Summary of Recent Swiss Federal Court Rulings on Arbitration - WAMR 1994 Vol. 5, No. 8
Originially from: World Arbitration and Mediation Review (WAMR)
Summary of Recent Swiss Federal
Court Rulings on Arbitration
By Mark H.C. Rogers, of Poncet Warluzel & Partners, Geneva, Switzerland.
The following Swiss Federal Court rulings deal with three essential issues that go
to the very roots of the arbitral dispute settlement mechanism.
P.v.S. Ltd.: Revision of Arbitral Awards
In P.v.S. Ltd. (published in part in 114 Semaine Judiciaire 454-460 (1992)), the
Court examined the question of the revision of arbitral awards. The Federal Law on
International Private Law is silent on this matter. The Court held that the legislature
had not deliberately sought to exclude a revision of arbitral awards as such, but rather
that the absence of any article pertaining to this question was due to the reluctance of
the legislature to intervene in international arbitration.

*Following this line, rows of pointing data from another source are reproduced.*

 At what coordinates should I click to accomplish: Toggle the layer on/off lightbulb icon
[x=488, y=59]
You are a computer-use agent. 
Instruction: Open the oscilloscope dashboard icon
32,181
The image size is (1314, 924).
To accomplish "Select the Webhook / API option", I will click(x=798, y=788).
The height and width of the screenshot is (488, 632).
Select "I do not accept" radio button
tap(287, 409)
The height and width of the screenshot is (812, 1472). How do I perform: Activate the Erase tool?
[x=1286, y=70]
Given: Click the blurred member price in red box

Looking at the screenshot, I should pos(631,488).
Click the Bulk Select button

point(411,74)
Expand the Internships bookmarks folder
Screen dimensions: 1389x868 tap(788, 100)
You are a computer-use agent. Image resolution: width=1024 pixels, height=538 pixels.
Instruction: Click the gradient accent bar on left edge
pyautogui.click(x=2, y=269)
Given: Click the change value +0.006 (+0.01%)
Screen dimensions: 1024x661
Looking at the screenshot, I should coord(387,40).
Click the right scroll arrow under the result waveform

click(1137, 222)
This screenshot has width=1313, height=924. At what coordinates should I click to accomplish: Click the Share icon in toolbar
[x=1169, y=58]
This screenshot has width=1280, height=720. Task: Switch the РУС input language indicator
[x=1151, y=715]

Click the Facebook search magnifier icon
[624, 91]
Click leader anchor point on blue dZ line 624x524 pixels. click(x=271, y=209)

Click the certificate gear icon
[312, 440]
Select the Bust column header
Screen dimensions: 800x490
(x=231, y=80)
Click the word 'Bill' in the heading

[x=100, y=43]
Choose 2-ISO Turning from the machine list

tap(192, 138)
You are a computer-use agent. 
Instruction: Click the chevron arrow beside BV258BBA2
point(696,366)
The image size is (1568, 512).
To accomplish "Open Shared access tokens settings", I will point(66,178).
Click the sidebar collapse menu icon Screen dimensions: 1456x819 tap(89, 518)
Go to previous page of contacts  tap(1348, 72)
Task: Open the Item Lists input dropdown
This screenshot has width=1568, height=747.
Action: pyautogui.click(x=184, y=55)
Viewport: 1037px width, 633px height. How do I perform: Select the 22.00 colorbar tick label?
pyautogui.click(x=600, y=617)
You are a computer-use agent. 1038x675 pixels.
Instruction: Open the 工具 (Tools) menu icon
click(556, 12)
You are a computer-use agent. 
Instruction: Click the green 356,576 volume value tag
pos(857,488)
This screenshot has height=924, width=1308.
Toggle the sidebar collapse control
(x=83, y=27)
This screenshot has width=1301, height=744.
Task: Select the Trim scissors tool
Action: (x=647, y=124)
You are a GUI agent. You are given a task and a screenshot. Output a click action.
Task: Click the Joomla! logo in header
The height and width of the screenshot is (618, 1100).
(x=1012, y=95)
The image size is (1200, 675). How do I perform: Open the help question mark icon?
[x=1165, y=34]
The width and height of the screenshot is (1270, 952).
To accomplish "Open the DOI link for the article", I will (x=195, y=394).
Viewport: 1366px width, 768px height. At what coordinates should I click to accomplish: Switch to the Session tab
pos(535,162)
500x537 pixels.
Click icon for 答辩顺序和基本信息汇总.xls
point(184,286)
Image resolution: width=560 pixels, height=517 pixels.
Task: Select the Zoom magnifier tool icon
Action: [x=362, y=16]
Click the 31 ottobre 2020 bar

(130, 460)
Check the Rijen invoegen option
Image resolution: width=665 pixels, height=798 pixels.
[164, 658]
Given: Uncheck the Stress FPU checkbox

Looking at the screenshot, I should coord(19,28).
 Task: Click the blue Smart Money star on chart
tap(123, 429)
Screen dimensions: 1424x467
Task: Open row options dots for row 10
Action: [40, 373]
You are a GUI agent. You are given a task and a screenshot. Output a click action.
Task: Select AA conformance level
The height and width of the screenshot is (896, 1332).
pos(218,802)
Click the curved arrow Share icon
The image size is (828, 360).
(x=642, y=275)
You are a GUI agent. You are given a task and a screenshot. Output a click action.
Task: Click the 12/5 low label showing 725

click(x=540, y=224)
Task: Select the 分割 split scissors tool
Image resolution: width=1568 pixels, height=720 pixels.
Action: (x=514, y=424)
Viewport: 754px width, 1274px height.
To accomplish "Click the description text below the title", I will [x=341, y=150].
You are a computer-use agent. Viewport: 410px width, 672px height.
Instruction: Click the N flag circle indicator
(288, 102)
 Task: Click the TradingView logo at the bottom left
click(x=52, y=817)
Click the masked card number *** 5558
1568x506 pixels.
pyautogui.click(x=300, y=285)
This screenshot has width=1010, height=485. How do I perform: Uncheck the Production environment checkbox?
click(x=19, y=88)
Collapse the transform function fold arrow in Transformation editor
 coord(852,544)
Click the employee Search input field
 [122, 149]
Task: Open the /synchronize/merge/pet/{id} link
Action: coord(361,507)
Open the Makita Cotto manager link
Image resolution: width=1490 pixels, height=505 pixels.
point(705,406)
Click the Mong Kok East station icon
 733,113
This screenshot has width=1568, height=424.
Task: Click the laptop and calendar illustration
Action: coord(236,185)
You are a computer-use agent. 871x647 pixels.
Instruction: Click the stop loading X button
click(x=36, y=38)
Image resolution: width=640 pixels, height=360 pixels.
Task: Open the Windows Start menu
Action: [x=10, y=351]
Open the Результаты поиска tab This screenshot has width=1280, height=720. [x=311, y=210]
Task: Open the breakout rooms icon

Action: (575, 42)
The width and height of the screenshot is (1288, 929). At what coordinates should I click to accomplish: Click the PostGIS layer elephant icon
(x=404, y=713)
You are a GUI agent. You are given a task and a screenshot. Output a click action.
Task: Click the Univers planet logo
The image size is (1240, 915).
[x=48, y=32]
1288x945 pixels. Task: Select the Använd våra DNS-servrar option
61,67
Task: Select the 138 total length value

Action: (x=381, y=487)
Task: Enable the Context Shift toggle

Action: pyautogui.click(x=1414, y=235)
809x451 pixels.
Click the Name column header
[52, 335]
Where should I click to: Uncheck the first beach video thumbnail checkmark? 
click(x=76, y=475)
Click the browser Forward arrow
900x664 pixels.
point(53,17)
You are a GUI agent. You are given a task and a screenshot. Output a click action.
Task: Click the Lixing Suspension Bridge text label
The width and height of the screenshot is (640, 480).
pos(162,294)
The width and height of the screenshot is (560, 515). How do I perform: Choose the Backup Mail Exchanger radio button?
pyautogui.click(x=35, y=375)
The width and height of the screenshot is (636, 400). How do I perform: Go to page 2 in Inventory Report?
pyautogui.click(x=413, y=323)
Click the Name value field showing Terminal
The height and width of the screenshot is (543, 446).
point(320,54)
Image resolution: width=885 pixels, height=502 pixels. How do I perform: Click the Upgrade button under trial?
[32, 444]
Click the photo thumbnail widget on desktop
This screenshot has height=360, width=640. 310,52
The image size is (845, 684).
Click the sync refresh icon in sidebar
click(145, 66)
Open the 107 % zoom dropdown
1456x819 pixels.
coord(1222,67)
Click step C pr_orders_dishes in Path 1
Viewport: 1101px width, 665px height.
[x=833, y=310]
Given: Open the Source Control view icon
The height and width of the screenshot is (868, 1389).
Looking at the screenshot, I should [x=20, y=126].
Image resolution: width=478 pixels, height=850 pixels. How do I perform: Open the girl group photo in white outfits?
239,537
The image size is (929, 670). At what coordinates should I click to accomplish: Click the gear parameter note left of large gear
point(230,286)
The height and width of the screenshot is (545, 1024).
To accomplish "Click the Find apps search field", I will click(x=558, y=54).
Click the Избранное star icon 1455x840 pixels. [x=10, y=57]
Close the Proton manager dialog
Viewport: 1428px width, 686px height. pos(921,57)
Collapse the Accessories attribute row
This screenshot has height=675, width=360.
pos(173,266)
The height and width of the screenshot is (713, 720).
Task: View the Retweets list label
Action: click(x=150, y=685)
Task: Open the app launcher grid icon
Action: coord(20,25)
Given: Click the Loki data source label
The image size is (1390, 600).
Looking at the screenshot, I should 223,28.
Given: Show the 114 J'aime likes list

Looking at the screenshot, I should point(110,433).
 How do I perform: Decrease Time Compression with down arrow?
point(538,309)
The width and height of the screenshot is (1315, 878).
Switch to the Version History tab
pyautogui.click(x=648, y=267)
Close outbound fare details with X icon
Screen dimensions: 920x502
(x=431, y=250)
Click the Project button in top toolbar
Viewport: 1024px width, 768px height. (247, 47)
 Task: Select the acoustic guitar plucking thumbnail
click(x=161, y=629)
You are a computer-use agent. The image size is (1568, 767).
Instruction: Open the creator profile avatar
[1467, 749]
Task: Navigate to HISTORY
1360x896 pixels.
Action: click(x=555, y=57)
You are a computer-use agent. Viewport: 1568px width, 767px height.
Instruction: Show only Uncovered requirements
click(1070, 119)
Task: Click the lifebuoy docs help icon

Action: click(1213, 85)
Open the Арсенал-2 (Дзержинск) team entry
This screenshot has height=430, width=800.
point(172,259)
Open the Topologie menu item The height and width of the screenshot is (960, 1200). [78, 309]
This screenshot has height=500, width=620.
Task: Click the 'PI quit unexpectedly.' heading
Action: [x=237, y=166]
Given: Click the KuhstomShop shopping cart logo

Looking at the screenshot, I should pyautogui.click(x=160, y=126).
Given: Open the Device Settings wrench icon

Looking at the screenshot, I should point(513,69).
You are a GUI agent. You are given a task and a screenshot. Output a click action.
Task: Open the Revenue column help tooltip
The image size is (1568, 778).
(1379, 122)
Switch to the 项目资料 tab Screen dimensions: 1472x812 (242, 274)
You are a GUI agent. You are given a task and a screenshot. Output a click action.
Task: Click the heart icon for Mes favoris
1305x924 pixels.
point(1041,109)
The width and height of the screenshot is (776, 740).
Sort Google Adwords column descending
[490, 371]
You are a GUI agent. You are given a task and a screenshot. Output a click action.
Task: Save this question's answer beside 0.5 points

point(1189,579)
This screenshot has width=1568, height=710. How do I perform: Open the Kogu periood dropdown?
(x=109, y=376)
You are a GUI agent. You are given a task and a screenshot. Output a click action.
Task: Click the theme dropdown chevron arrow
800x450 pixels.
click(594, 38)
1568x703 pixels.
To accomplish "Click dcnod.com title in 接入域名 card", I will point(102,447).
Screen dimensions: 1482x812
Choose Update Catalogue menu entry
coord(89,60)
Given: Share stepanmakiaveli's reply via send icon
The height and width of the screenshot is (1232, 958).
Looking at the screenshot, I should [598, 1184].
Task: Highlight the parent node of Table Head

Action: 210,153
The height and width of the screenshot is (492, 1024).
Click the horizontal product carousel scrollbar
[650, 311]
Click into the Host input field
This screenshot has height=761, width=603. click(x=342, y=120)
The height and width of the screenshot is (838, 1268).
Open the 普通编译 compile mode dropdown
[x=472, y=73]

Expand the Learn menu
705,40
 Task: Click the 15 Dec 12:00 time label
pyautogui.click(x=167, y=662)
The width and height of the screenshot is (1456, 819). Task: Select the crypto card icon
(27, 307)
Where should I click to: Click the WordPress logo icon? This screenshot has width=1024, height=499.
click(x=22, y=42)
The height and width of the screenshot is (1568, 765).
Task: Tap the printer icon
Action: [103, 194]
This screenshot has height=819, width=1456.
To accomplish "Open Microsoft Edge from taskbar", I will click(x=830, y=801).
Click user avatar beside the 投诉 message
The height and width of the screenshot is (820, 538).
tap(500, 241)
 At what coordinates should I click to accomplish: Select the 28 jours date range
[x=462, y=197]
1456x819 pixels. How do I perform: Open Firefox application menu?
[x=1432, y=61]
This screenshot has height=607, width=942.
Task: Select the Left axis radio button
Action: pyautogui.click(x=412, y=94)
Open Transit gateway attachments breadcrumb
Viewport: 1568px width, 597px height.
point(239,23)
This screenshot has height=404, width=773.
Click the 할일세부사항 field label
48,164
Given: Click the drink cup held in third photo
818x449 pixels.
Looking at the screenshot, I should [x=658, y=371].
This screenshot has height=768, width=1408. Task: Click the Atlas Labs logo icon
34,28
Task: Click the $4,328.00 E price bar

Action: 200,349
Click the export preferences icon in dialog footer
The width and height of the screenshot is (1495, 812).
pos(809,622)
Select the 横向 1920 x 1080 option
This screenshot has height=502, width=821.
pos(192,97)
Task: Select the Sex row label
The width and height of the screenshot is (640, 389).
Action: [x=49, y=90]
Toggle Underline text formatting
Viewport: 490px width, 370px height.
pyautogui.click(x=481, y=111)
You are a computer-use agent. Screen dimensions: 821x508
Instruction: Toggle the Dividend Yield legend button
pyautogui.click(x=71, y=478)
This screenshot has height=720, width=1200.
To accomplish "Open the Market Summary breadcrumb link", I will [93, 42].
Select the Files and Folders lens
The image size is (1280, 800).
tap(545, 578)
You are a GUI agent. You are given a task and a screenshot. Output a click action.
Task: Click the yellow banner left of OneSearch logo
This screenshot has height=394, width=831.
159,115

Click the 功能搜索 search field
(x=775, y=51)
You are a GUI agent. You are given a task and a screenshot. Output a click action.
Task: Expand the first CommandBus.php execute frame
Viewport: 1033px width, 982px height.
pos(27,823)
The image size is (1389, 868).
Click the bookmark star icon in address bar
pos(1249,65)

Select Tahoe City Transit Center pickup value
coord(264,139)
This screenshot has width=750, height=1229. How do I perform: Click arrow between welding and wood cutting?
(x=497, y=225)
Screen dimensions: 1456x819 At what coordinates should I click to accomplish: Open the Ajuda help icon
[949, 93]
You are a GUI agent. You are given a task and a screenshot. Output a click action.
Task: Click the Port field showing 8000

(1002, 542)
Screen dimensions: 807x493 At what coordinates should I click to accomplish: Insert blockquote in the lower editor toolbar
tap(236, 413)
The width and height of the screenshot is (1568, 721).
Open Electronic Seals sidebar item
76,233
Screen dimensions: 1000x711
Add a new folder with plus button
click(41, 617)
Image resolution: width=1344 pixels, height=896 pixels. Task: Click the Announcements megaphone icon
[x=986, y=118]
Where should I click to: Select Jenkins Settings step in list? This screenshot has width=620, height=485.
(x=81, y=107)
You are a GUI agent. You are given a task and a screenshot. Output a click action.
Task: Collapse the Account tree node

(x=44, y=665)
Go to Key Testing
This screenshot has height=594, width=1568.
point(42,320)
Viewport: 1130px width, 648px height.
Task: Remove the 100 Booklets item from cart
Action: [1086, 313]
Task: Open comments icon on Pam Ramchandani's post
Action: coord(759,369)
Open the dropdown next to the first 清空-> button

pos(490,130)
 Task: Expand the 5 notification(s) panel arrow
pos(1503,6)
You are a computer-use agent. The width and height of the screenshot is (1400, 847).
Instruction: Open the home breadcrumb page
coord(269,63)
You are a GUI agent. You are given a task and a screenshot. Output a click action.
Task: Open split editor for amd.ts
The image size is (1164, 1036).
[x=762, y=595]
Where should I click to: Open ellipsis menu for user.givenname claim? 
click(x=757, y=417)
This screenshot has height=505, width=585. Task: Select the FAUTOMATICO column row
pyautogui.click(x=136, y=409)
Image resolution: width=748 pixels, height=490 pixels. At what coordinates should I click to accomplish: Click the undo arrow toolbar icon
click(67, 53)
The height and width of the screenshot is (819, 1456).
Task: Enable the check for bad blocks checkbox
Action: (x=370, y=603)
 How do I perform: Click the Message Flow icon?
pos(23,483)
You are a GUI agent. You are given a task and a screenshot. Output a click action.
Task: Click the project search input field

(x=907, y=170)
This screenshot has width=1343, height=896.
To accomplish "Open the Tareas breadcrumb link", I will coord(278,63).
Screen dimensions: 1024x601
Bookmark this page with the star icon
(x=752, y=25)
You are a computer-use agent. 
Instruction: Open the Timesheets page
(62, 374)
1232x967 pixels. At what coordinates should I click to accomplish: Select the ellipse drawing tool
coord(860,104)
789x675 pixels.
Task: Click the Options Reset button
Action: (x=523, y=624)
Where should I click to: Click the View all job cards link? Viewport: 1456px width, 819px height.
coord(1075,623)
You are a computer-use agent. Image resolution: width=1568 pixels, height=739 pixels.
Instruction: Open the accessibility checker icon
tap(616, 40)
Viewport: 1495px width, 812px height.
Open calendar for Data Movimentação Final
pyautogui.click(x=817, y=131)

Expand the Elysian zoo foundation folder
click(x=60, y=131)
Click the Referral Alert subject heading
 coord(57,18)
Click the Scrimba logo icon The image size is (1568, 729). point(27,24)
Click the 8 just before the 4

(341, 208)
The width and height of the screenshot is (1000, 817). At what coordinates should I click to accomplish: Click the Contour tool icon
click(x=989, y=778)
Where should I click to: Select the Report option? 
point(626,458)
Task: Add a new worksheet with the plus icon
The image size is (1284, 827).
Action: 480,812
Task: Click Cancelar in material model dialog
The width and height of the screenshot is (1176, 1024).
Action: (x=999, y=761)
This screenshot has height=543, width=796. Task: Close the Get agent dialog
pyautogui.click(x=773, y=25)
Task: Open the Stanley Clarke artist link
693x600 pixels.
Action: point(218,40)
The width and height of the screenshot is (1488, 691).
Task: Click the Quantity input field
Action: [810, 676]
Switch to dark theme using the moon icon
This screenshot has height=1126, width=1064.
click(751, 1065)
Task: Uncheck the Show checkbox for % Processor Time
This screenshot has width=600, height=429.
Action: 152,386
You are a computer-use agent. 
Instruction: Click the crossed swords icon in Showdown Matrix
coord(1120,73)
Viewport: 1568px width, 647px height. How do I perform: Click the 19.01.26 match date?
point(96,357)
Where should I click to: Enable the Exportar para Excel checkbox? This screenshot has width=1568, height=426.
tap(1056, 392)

Having established that a legal loophole existed, the court considered the need to
regulate the revision of arbitral awards. Swiss law provides for revision to a greater
or lesser extent. Doctrine is unanimous in its acceptance of revision where arbitral
awards are concerned. Revision must, therefore, be considered an indispensable legal
remedy.
As a rule, revision can only be granted when there are valid grounds for such a
measure. The Court indicated that Articles 137, 140, 141, 142, and 143 of the Federal
Law on Judicial Organization should be applied per analogium. In this instance, the
fact that one of the witnesses was an interested party in the dispute did not constitute
grounds for revision under Article 147(b) of the aforementioned statute.
To whom will it fall to pronounce the revision of an arbitral award? Under Swiss
law, the legal remedy of revision does not give access to a higher authority, but to a
new decision by the same authority. The Court pointed out that this was an
unworkable solution for arbitral tribunals, which by essence cease to function once
the arbitral award has been made. The Court therefore felt justified in designating
itself as the sole authority for pronouncing on the need for revision, unless the parties
had made a written agreement concerning the application of the Cantonal Rules on
Arbitral Procedure. If revision proved necessary, a new arbitral award could only be
made by the original arbitral tribunal or a freshly constituted one.